Radyo'da Türk Müziği Yasağı

Radyo'da Türk Müziği Yasağı

 
 
 
Yıl 1934’tür. 1 Kasım günü o zamanki hitapla Reisicumhur Gazi hazretleri Meclis’i açış konuşmasında müziğe değinir ve “Arkadaşlar” der, “Bugün dinlediğimiz musiki yüz ağartacak değerde olmaktan uzaktır. Bunu açıkça bilmeliyiz”.

Bu, bir işarettir. Çünkü Gazi Paşa kıyafetten sözettiğinde giysilerimiz, yazıdan bahsettiğinde harflerimiz değişmiştir. Sıra, müziktedir. Maarif Vekaleti acilen bir kongre toplar. Dönemin ünlü müzisyenlerini biraraya getirir. Necil Kazım Akses, Ulvi Cemal Erkin, Cemal Reşit Rey’in de aralarında bulunduğu toplam 8 besteci Ankara’da buluşurlar.

Toplantının açılışında Milli Eğitim Bakam Abidin Özmen kısa bir konuşma yapar ve topu salondaki müzisyenlere atar:

“Hadi bakalım. Nasıl yapacağız bu musiki inkılâbını?”

Salondakiler şaşırıp kalırlar. Sonra tam 4 saat süren bir müzik tartışması başlar. Bu arada Milli Eğitim Bakanı sık sık telefona çağrılmaktadır. Son telefondan sonra dayanamayıp durumu açıklar:

“Mustafa Kemal Paşa Çankaya’dan birkaç seferdir telefon ettiriyor. ‘Musiki inkılâbı ne yoldadır’ diye soruyor”.

Müzisyenler paniklerler. Ellerini çabuk tutmaları lazımdır. İnkılabı o gün, orada kendilerinin yapacağını anlarlar. Sonunda içlerinden birisi “Memlekette tek sesli şarkı söylemeyi yasaklayalım” der.
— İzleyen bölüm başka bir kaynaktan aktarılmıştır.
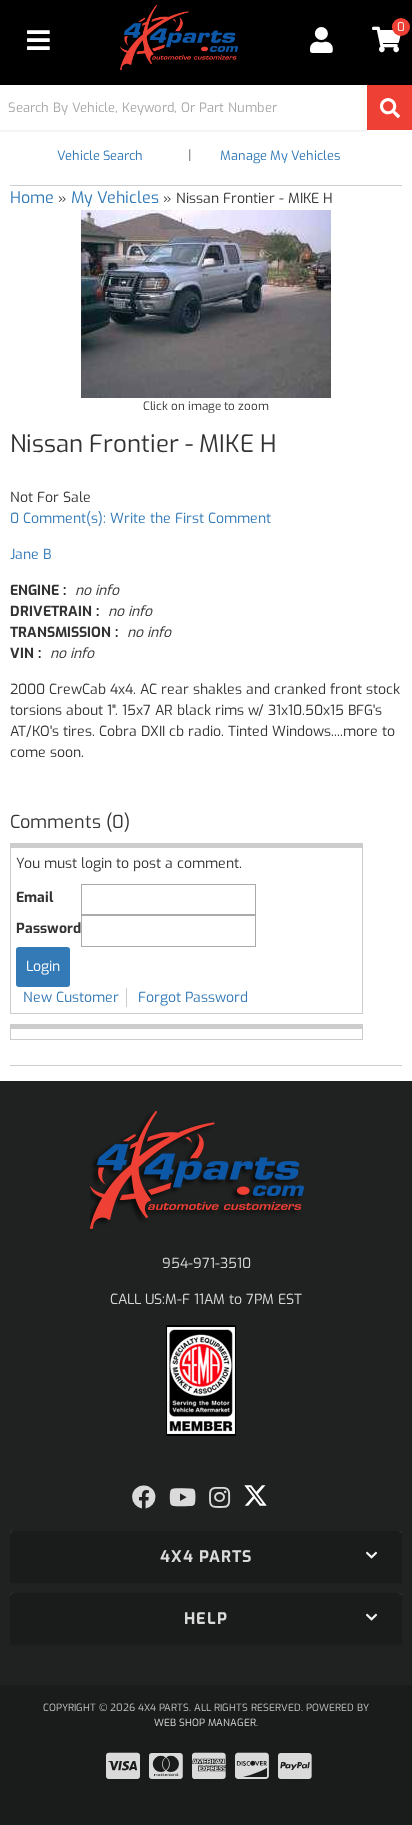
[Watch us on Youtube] (182, 1498)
İlk itiraz eden Cemal Reşit Rey olur:

“Olur mu böyle şey! Diyelim bir çoban davarlarını otlatırken şarkı söyleyecek olsa ille köye gidip, ikinci bir çoban bulup, ‘Gel birader şu ikinci sesi uydur’ mu diyecektir?”
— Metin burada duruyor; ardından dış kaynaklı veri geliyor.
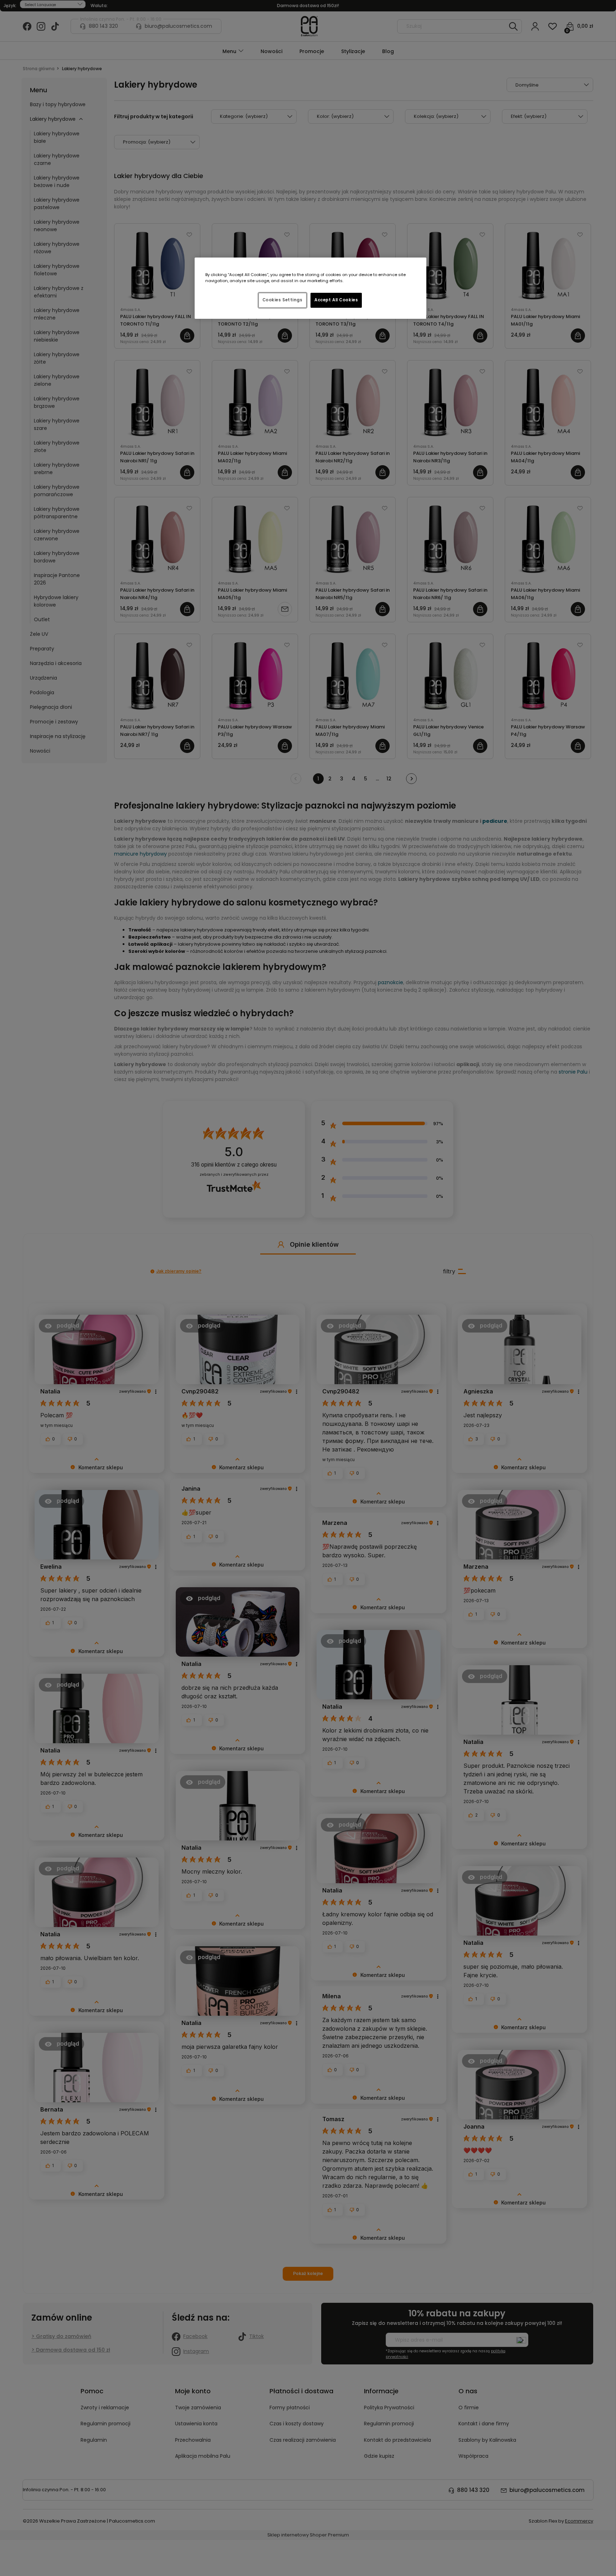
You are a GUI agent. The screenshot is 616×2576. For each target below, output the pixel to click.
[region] (310, 288)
Ama bu itirazı kimse dinlemez. Sonunda İçişleri Bakanlığı bir emirle radyoda Türk müziği yayınlanmasını yasaklar.

Tabii 4 saatte yapılan bu devrim geri teper. Halk Hint ve Arap radyolarına hücum eder ve yasak 8 ay sonra ister istemez kaldırılır. Devrimin acelesi vardır ama kültür aceleye gelmez.

Cemal Reşit Rey, yıllar sonra halkın bu sessiz direnişine saygı duyduğunu açıklayacak ve “Şüphe yok ki günü geldiğinde çok sesli müzik memleketimizde kök salacaktır” diyecektir.